When the final whistle sounds Saturday afternoon, it will mark the end of an era unmatched in New England high school football history.
Legendary Plymouth Regional High School coach Chuck Lenahan will lead the Bobcats one final time in 43 years at the helm when No. 1 Plymouth hosts No. 2 Portsmouth at 1 p.m. for the NHIAA Division II championship.
As the finale to the region's most successful high school football coaching career neared its finale, Lenahan this week did what he's always done: deflect the spotlight to his players, especially his senior class.
For Lenahan, 70, the pride and tradition of Plymouth football supercedes any personal accolades.
"It's not about the coaches," he said of the approach he and his staff are taking toward Saturday. "It's business as usual. The championship game — that comes first. It's the seniors' last game, and that matters more than anything."
The players themselves have tried to balance that "business as usual" mantra with the knowledge that it will be Lenahan's last time on the sidelines as he attempts to claim his 20th state championship. "In the back of our minds, we still keep mentioning that it's our last week as seniors, but man, after 43 years, it's his last week, too," said senior quarterback and captain Collin Sullivan. "There has been a sense of urgency to really make this week count and make it memorable, but for the most part, it's been a normal week."
Lenahan's career coaching record heading into the game stands at 355-70-1, the 355 representing the most coaching victories in New England high school football history. In addition to the 19 state championships, the Bobcats have been runner-up 11 times. During his tenure, Plymouth has reeled off winning streaks of 44 and 57 games.
Lenahan was named National High School Coach of the Year in 2004 and 2012, and earlier this year, he was inducted into the National High School Hall of Fame.
He prefers not to discuss any of that, choosing to let his accomplishments speak for themselves. It's been that way pretty much since Lenahan became head coach in 1971.
"He's solid. He doesn't miss practice, he doesn't change a lot," said longtime Lenahan assistant Jim Bownes, who also is stepping down after Saturday's game. "Some of the jokes we have as coaches are, 'Why are we doing it this way? Well, that's because it's the way we did it in 1973.' It's worked."
The Bobcats (10-1) will face a Portsmouth team (10-1) that handed them their only loss of the season, a 27-22 defeat in Plymouth on Oct. 19. Portsmouth has won 10 in a row after losing its opening game to Trinity of Manchester, 58-37.
"Our kids know that any team beating a team twice is a huge accomplishment, and it's going to be even tougher this time, and it definitely wasn't easy the first time," Portsmouth coach Brian Pafford said of the rematch with Plymouth.
From the Clippers' perspective, Saturday is about them and the Bobcats, not about the drama surrounding the opposing head coach.
"I don't see us being the bad guy," Pafford said. "I just see two good football teams trying to play against each other.
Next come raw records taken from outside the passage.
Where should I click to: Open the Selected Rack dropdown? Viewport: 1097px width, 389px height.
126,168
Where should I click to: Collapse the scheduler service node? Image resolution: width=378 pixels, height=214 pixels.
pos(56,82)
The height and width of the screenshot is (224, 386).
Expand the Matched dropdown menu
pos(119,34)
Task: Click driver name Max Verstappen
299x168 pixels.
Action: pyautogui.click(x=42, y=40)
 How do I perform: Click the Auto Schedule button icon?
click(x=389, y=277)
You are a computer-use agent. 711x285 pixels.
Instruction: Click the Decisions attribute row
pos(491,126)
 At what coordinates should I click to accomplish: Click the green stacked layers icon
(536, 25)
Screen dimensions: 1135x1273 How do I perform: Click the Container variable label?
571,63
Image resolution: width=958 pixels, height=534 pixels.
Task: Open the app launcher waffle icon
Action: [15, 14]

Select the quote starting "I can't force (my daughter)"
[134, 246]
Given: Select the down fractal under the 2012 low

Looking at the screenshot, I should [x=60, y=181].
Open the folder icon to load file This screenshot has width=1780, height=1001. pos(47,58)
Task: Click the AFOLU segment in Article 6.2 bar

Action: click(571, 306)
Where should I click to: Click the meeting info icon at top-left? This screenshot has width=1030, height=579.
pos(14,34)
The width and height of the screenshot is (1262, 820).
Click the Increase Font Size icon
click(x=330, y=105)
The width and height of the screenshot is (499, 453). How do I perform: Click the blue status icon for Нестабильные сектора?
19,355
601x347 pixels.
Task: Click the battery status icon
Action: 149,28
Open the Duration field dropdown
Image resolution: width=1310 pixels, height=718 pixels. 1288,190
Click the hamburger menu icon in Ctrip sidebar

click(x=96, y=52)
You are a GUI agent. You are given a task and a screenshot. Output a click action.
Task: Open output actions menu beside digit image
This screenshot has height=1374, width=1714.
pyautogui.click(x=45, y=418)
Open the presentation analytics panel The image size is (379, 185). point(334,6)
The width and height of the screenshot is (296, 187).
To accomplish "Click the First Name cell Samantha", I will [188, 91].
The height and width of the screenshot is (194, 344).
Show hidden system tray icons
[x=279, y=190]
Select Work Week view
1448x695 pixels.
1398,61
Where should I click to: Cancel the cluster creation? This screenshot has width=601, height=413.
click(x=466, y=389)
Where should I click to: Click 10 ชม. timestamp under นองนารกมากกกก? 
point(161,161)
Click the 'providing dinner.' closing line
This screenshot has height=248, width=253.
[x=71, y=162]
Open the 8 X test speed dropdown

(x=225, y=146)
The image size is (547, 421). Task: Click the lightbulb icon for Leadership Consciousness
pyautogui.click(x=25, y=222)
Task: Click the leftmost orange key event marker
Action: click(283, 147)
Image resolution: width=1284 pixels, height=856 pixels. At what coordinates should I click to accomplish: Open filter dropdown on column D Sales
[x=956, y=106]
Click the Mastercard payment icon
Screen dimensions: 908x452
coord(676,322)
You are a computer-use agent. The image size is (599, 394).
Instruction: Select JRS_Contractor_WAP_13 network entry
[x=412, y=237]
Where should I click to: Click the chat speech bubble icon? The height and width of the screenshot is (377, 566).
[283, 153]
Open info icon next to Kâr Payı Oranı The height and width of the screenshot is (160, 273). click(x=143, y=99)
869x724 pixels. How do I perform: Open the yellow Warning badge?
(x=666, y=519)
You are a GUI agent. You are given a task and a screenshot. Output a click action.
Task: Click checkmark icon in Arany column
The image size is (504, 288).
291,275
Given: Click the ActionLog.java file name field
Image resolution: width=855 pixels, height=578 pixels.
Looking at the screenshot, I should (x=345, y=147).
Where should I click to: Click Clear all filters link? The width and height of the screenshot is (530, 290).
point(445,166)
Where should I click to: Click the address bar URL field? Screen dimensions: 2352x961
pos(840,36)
We're trying to keep (Lenahan's retirment) to the side because this is about two teams. It's a state championship game."
Whether Plymouth wins or loses that game, its next head coach will have huge shoes to fill. Lenahan is leaving, and he's taking with him two assistants who have been at his side for 30 years, Bownes and Tom Donahue.
But Lenahan, who also serves as the school's athletics director, isn't worried about choosing successors. Not at the moment anyway.
"I think I'll leave that alone," he said. 'We've got some good candidates in house, and hopefully we get someone in house and we keep it going. We'll worry about that after Saturday."
For one more game, it's business as usual.